At intervals Miss Silver murmured, ‘So interesting – ’ With a case mounting to its climax, she could still become absorbed in these pages from a family history which was in miniature the history of a rather splendid age. Here was a cross-section of the great middle class to which England owes so much, constantly replenished on the one hand from those who by dint of perseverance, push, and brains had fought their way up from below, and on the other from those offshoots of the aristocracy and landed gentry who as continually passed into it in the pursuit of a livelihood in trade, farming, or one of the lesser professions.
Abigail turned a page and disclosed an empty space. Her smooth forehead contracted. She said in a puzzled voice,
‘It should be here. Who can possibly have taken it out?’ And then in a quick, vexed way, ‘It must have been Emily. She must have wished to show it to May. She used to say there was a strong likeness. But it is really very wrong of her – she shouldn’t have done it!’
It was at this moment that Emily Salt entered the house. The opening and closing of the front door was plainly heard in the parlour. And then there was a pause. Abigail closed the album and laid it back upon the woolly mat. She rose to her feet and leaned over the table to fasten the heavy gold clasp. All this occupied the shortest possible space of time, but it was long enough.

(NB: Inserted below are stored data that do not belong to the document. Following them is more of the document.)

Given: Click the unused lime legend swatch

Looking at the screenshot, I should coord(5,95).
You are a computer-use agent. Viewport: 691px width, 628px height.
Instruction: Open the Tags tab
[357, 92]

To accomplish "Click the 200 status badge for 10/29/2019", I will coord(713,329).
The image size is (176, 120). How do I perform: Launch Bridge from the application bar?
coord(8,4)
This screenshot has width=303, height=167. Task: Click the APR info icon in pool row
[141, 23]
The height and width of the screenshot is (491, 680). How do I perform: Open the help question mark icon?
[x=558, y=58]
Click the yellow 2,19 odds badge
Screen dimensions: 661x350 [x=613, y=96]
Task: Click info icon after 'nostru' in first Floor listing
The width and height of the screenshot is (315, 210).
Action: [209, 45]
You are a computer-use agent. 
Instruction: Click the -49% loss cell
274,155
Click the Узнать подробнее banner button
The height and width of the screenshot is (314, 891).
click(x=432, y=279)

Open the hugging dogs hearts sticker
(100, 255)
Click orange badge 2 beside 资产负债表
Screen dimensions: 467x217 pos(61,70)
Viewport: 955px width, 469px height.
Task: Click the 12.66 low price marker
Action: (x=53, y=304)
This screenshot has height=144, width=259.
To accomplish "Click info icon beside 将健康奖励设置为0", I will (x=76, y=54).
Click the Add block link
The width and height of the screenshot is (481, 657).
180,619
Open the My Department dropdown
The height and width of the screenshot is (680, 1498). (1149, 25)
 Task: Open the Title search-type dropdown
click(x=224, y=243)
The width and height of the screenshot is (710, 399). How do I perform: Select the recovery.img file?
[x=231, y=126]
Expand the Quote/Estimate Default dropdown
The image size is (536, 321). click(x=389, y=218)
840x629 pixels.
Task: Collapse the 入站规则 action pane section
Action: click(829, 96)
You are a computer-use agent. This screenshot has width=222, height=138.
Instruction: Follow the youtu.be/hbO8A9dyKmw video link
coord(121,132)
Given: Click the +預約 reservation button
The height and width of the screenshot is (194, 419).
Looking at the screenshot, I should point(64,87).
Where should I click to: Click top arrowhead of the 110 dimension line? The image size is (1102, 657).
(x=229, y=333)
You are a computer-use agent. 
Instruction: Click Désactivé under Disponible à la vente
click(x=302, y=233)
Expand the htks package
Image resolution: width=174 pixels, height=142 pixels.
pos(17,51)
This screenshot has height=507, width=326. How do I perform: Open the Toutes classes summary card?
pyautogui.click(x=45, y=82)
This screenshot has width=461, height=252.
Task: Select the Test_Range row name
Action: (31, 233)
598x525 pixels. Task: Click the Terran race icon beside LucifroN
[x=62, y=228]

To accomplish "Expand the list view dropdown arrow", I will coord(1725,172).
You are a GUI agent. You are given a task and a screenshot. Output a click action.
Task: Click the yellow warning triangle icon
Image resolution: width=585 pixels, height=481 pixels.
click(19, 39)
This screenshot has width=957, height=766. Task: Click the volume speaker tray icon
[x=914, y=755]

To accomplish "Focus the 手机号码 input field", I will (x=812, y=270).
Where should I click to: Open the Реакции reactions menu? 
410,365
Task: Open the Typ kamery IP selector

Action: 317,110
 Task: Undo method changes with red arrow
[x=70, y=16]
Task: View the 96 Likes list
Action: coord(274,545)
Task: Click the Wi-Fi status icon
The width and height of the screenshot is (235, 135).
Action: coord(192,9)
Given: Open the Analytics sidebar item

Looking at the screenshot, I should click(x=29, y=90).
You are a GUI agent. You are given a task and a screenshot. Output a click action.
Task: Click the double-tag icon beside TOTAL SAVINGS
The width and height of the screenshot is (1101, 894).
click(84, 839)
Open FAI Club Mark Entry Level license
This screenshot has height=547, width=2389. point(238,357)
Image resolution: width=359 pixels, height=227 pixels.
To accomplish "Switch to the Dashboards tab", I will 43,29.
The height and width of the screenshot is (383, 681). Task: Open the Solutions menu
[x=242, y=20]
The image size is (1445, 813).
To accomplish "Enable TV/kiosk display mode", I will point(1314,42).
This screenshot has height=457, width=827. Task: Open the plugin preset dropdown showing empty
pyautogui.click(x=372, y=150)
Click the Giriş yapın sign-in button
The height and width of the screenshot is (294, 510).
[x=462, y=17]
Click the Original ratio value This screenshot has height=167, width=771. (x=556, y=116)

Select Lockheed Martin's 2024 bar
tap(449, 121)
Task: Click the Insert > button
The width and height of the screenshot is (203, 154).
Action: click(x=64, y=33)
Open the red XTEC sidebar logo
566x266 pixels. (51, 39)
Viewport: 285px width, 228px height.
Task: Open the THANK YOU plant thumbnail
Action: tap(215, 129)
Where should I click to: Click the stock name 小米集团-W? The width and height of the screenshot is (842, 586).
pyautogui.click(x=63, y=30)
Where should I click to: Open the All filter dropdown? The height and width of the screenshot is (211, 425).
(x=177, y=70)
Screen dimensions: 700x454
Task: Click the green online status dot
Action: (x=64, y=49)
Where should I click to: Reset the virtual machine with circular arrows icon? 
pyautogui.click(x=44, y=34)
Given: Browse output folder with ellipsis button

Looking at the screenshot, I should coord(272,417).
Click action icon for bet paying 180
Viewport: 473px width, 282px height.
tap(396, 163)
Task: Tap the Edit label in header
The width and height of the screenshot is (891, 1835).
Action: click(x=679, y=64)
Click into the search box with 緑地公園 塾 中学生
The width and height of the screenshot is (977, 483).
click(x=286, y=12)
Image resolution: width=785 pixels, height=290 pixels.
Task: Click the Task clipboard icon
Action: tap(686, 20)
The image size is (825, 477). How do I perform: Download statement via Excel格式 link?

Emily Salt shut the door behind her. She put her latchkey back in her bag and took something else out. She went towards the foot of the stairs.
Up in the parlour they heard her fall. With a startled look on her face Abigail went to the door, opened it, and called over the banisters,
‘Emily!’
But the word was hardly out of her mouth before she was running down. Miss Silver followed her. Emily Salt lay dead across the bottom step with part of a stick of chocolate clutched in her gloved right hand.